2. A modo de breve excurso. Sobre la diferencia esencial entre verdad de los hechos y corrección de las normas

                Existe una patente diferencia entre lo que sea la verdad de (un enunciado sobre) un hecho que en el proceso se discute y lo que sea la corrección como elemento de una propiedad de una norma jurídica. Si lo que en el proceso se ventila, por el lado de los hechos y su prueba, es si A le clavó o no le clavó a B un cuchillo en el corazón, tal cosa o bien ocurrió o bien no ocurrió. Y no hay más tutía.

                Cuestión distinta es que no sea fácil para quien juzga saber si eso en verdad pasó o en verdad no pasó. Lo que de hecho pasó o no pasó es completamente independiente de las dudas que el juez tenga al respecto o de su juicio sobre lo que las pruebas acrediten. La declaración de hechos probados tiene un papel constitutivo a efectos jurídicos, pero en nada cambia la realidad de los hechos en sí. Por mucho que el juez diga que se tiene por hecho probado que A clavó en el corazón el cuchillo a B, y aun cuando ese juicio probatorio sea más que razonable, acorde con la recta valoración de las pruebas practicadas en el proceso y perfectamente argumentado, es posible que tal juicio sea empíricamente erróneo. Normativamente, entonces, no habrá nada que reprochar a ese juez, pero empíricamente es falso el enunciado “A clavó a B un cuchillo en el corazón”.

                El Derecho procesal puede sentar reglas para dos fines: para que los juicios probatorios del juez sean lo más ajustados que quepa a la verdad de los hechos y para que los inevitables errores tengan unas consecuencias u otras. Y la opción que el legislador tome siempre tiene un precio, y por eso en términos de política jurídica debe el legislador siempre “ponderar” entre tales precios, hacer un razonamiento consecuencialista: entre dos males (que se libren bastantes culpables o que paguen bastantes inocentes) cuál prefiero.

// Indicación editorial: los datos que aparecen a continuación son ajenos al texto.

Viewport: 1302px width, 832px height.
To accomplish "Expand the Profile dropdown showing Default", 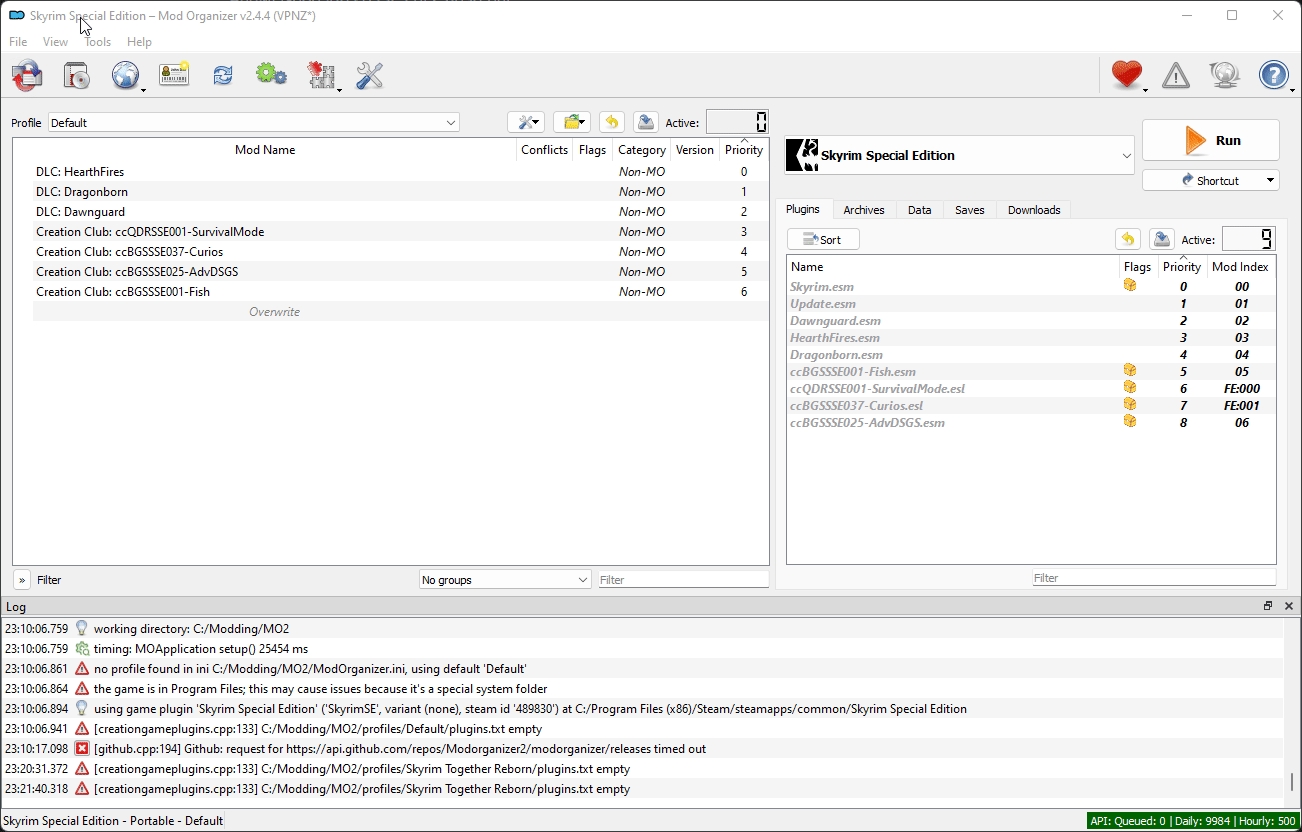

                Así, cuantos más obstáculos se eliminen para la averiguación de la verdad de los hechos por el juez, más en riesgo se ponen otros bienes o valores que también pueden ser de alto interés para el ciudadano o para una sociedad que se quiera bien ordenada. Y, por el otro lado, cuando más se vele por esos otros bienes, en mayor medida habrá que resignarse a que en ciertos casos la verdad de los hechos que se juzgan sea sacrificada. Como ya se mencionó antes, esto se aprecia con claridad en la regulación de la ilicitud de la prueba y sus efectos.

                Pero, puestos a asumir que los errores sobre los hechos caben, aun con el sistema procesal que más generoso sea a la hora de admitir medios de prueba y modos de aplicarlos, la otra decisión versa sobre si se prefiere que haya más faltos positivos o falsos negativos. ¿Nos parece mejor que sean más los casos en que acabe pagando como homicida el que en verdad no mató, o sea condenado a indemnizar por daño el que materialmente no dañó ni tuvo nada que ver con el daño acontecido, o preferimos las alternativas contrarias? Esto se relaciona, como es evidente, con las exigencias en cuanto a estándares de prueba en cada rama del Derecho y con la disposición o no de reglas de cierra del tipo “in dubio…”.

                En cuanto a las normas, el panorama es bien diferente. De dos interpretaciones razonablemente posibles de una misma norma que venga al caso no tiene sentido decir que una es la objetivamente correcta independientemente de cómo el juez decida interpretar tal norma, de modo paralelo a cómo del hecho sí cabe decir que pasó o no pasó con independencia de lo que el juez declare como hecho probado.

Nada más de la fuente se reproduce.